Obwohl US-Flugreisen letzte Woche den höchsten Stand seit dem erstmaligen Erlass der Corona-Restriktionen gesehen haben, war dies das geringste Flugverkehrsaufkommen im Zusammenhang mit Thanksgiving seit 2008. Der Benzinverbrauch in den USA war zu Thanksgiving laut OPIS so schwach wie seit 20 Jahren nicht mehr.
Lektion: Dies ist kein gutes Vorzeichen für die Urlaubssaison. Der Ölmarkt scheint sich jedoch nicht besonders um die Nachfrage in den USA zu kümmern, denn obwohl die EIA einen 15,2-Millionen-Barrel-Anstieg der Rohölvorräte (11% über dem 5-Jahres-Durchschnitt für diese Jahreszeit) und eine 4,2-Millionen-Barrel-Zunahme der Benzinvorräte (5% über dem 5-Jahres-Durchschnitt für diese Jahreszeit) berichtete, gaben die WTI-Ölfutures an diesem Tag um nur 0,18% nach.
Dies ist charakteristisch für die Ölpreise seit Impfstoff-Meldungen den Markt infiziert haben. Die Frage ist, ob dieser Optimismus anhalten kann, bis die Nachfragedaten den Erwartungen entsprechen.
3. Widersprüchliche Ölprognosen
Anfang Herbst habe ich die umstrittenen Energy Outlook 2020 Studie von BP (LON:BP) erörtert, in der ein Szenario skizzierte wurde, bei der die Ölnachfrage letztes Jahr ihr Allzeithoch erreicht hat. Die beiden anderen Szenarien waren nicht ganz so aggressiv in Bezug auf die Ölnachfrage, aber zählten immer noch zu den pessimistischsten hinsichtlich der Zukunft des Ölverbrauchs. Ich argumentierte, dass diese Prognosen im Zusammenhang mit der von BP (NYSE:BP) gewählten langfristigen Strategie zur raschen Abkehr von Öl- und Gasanlagen verstanden werden sollten.

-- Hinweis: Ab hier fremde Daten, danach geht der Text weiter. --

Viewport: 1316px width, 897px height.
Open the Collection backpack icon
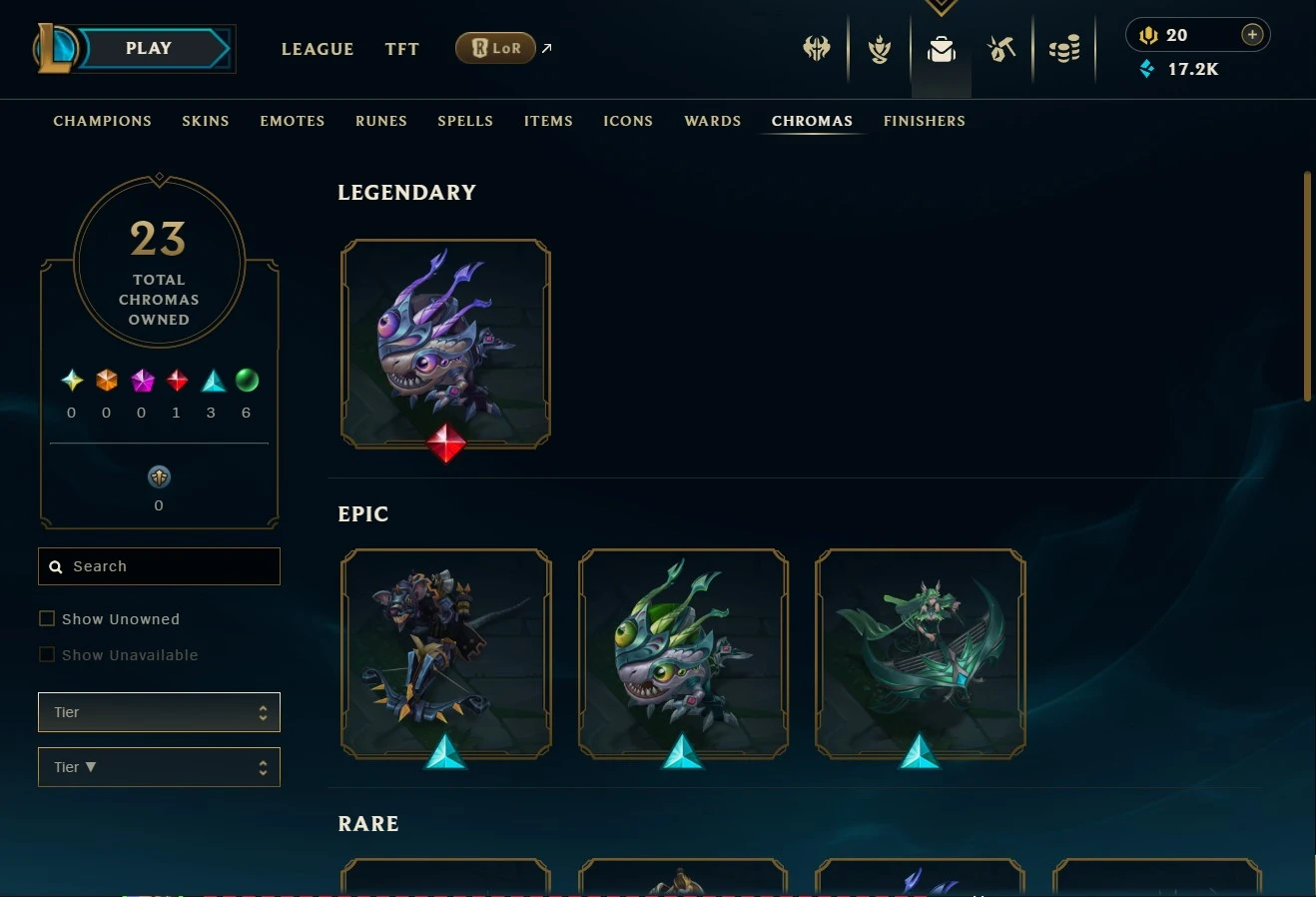pos(941,48)

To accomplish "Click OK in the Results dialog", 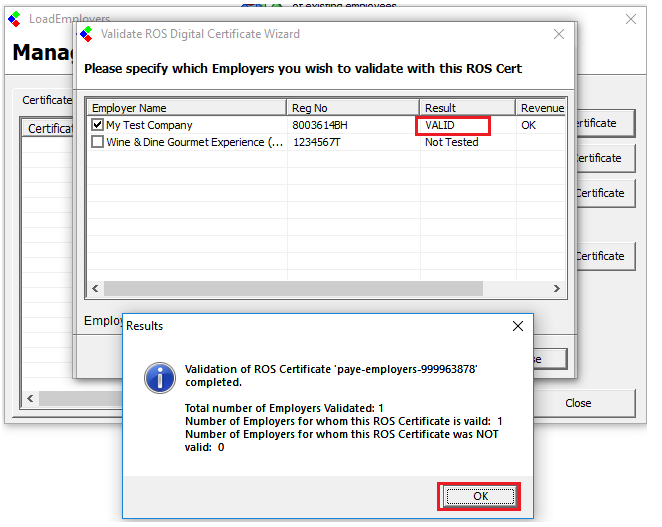I will 478,496.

Diese Woche bot Goldman Sachs (NYSE:GS) eine völlig andere Prognose für die Zukunft des Öls.
Goldman sieht einen Anstieg der Ölnachfrage, auch wenn die Bemühungen um einen Übergang zu erneuerbaren Energien zunehmen. Goldmans Leiter der Rohstoffforschung schrieb:
„Wir glauben, dass dies der Beginn eines strukturellen Bullenmarktes ist, nicht nur für Öl, sondern für den gesamten Rohstoffkomplex. “
Lektion: Es ist möglich, dass diese Prognose die Positionen von Goldman Sachs zu Rohstoffen, einschließlich Öl, unterstützen soll. Die Lehre für einzelne Händler lautet jedoch, dass es für jede Prognose, die das Ende der Ära Öl vorhersagt, eine andere Prognose gibt, die eine bullische Zukunft für Öl vorsieht.
Bei der Entscheidung, ob diese Projektionen ernst genommen werden sollten oder nicht, ist es wichtig, die Motivationen zu verstehen, die die Prognostiker und ihre Auftraggeber beeinflussen, und zu erkennen, welche Weltanschauungen dahinter stehen.
Goldman ist beispielsweise nicht optimistisch hinsichtlich Verbesserungen in der Batterietechnologie, die erforderlich sind, um erneuerbare Energien für längere Zeiträume zu speichern und den Nutzen von Elektrofahrzeugen zu verbessern. BP ist dagegen sehr optimistisch in Bezug auf die Verbreitung von Elektrofahrzeugen und stützt seine Prognosen auf die von verschiedenen Regierungen verabschiedeten Pläne. Prognosen sollten als Indikatoren dafür angesehen werden, wo bestimmte Institute ihr Geld und ihre Anstrengungen investieren.